_YOUR INSTRUCTIONS_.
Read through the material below and copy each line in which the word "will" occurs.

_DATA FOR THIS TASK_.
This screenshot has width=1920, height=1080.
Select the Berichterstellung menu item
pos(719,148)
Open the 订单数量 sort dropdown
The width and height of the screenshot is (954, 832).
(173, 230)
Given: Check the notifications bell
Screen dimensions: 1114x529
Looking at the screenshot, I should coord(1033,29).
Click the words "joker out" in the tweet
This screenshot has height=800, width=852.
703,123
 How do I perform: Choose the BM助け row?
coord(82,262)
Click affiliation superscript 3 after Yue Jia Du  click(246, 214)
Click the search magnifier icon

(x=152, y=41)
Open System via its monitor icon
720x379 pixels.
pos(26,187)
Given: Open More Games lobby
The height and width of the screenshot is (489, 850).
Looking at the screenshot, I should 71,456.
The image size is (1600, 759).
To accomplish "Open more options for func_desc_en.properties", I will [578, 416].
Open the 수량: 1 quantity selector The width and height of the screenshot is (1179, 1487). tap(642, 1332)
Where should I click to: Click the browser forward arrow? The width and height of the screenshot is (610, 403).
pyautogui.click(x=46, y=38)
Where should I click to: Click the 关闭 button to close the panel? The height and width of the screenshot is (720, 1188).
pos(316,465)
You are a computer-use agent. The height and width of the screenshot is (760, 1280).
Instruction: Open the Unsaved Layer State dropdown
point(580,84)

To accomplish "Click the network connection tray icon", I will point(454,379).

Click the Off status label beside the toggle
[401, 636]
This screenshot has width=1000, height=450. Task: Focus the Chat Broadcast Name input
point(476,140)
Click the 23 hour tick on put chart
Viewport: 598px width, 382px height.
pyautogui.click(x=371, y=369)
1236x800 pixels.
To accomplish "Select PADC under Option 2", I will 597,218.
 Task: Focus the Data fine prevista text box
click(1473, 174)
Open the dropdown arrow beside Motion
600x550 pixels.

_ANSWER SECTION_.
To accomplish "Open more options for func_desc_en.properties", I will [578, 416].
To accomplish "Click the network connection tray icon", I will point(454,379).
To accomplish "Select PADC under Option 2", I will 597,218.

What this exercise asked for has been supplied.